--- Start Document excerpt ---

# Clojure Numerics, Part 2 - General Linear Systems and LU Factorization

September 7, 2017

Solving systems of linear equations is a staple food of linear algebra. It can be applied as a part of many machine learning tasks, although it is not always obvious to spot the opportunity. Here, we explore how triangular systems are the foundation that we need to internalize well. We concentrate on computational details, and transformations of general systems to triangular systems . Neanderthal offers many functions to help us in this quest.

Before I continue, a few reminders:

- You should keep a linear algebra textbook around. I recommend Linear Algebra With Applications, Alternate Edition by Gareth Williams (see more in part 1 of Clojure Linear Algebra Refresher).
- Include Neanderthal library in your project to be able to use ready-made high-performance linear algebra functions.
- Read my Clojure Linear Algebra Refresher series.

The namespaces we'll use:

(require '[uncomplicate.neanderthal [native :refer [dv dge fge dtr]] [core :refer [col nrm1 copy nrm1 view-tr]] [linalg :refer [sv! sv trf tri tri! trs trs! det con]] [aux :refer [permute-rows!]]] '[uncomplicate.commons.core :refer [with-release]] '[uncomplicate.clojurecl.core :as clojurecl])

## General Linear Systems

I might have forgot many things that I learned in school, but I remember how to intuitively solve simple systems of equations involving a handful of those \(x\), \(y\), and \(z\) using Gaussian elimination. If it rings a bell, but not particularly loudly, I recommend visiting that Wikipedia link for a quick refresher. If you are wondering what the hell I'm talking about, read the first chapter of Linear Algebra With Applications before you continue.

--- End Document excerpt ---

**Stated exercise A**
Can you condense the Clojure numerics article's paragraph beginning "Solving systems of linear equations is a staple food" into a shorter version that keeps its main facts?
**Stated exercise B**
Would you write out the entries, starting at the line that contains "You are a computer-use agent. Screen" and continuing through the final entry, with both ends included?

--- Start Provided information ---

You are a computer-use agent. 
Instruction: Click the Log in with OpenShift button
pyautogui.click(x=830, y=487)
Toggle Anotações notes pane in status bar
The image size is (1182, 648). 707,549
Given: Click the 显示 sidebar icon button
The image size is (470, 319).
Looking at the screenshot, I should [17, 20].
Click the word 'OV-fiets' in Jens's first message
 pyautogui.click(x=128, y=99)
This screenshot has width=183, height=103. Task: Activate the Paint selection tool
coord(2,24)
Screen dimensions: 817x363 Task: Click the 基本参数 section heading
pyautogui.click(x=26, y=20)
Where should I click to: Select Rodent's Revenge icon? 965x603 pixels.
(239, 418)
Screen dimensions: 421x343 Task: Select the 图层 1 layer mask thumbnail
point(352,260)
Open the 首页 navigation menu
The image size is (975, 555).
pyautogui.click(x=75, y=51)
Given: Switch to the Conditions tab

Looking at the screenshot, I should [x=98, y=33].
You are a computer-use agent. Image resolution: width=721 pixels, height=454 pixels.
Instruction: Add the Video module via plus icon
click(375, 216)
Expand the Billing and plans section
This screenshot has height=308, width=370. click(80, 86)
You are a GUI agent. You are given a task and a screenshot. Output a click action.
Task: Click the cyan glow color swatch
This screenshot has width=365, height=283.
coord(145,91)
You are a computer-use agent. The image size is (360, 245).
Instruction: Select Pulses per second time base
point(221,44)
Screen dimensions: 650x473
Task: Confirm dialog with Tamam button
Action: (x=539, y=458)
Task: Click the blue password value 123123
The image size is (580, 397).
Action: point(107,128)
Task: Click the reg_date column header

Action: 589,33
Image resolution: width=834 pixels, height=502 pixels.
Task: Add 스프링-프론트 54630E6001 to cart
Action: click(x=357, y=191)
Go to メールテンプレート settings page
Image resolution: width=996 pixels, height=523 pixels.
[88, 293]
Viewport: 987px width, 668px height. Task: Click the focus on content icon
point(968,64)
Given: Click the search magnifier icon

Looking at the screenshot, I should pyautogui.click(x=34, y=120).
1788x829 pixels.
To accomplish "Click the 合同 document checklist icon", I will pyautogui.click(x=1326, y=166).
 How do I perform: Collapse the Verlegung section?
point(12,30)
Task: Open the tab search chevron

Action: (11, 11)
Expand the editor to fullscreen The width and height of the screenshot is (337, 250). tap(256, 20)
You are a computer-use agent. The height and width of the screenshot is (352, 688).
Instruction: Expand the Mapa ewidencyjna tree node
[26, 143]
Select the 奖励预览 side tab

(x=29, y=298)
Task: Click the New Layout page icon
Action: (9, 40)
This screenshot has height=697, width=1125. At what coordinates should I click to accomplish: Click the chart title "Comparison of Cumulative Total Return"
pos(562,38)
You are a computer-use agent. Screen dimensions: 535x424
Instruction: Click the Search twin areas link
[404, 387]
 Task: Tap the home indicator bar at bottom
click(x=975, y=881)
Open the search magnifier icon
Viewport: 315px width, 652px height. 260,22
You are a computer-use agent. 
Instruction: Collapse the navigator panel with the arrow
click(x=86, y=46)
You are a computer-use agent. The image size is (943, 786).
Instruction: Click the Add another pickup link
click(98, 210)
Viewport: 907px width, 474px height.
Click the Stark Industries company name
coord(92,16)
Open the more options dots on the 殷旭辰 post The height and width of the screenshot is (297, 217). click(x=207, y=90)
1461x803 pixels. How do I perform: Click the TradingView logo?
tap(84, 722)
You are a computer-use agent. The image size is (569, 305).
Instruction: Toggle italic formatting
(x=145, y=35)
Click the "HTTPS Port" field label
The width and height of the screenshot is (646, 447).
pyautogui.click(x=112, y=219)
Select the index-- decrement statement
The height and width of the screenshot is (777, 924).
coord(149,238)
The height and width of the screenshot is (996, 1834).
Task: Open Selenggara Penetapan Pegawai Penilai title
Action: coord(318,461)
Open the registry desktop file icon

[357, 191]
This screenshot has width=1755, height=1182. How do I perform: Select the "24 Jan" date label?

--- End Provided information ---

**Task answer A**
Solving linear systems is central to linear algebra and can be part of many machine learning tasks, though the opportunity isn't always obvious. The article explores triangular systems as the foundation to master. It focuses on computational details and on transforming general systems into triangular ones, with help from the many functions Neanderthal offers.

**Task answer B**
You are a computer-use agent. Screen dimensions: 535x424
Instruction: Click the Search twin areas link
[404, 387]
 Task: Tap the home indicator bar at bottom
click(x=975, y=881)
Open the search magnifier icon
Viewport: 315px width, 652px height. 260,22
You are a computer-use agent. 
Instruction: Collapse the navigator panel with the arrow
click(x=86, y=46)
You are a computer-use agent. The image size is (943, 786).
Instruction: Click the Add another pickup link
click(98, 210)
Viewport: 907px width, 474px height.
Click the Stark Industries company name
coord(92,16)
Open the more options dots on the 殷旭辰 post The height and width of the screenshot is (297, 217). click(x=207, y=90)
1461x803 pixels. How do I perform: Click the TradingView logo?
tap(84, 722)
You are a computer-use agent. The image size is (569, 305).
Instruction: Toggle italic formatting
(x=145, y=35)
Click the "HTTPS Port" field label
The width and height of the screenshot is (646, 447).
pyautogui.click(x=112, y=219)
Select the index-- decrement statement
The height and width of the screenshot is (777, 924).
coord(149,238)
The height and width of the screenshot is (996, 1834).
Task: Open Selenggara Penetapan Pegawai Penilai title
Action: coord(318,461)
Open the registry desktop file icon

[357, 191]
This screenshot has width=1755, height=1182. How do I perform: Select the "24 Jan" date label?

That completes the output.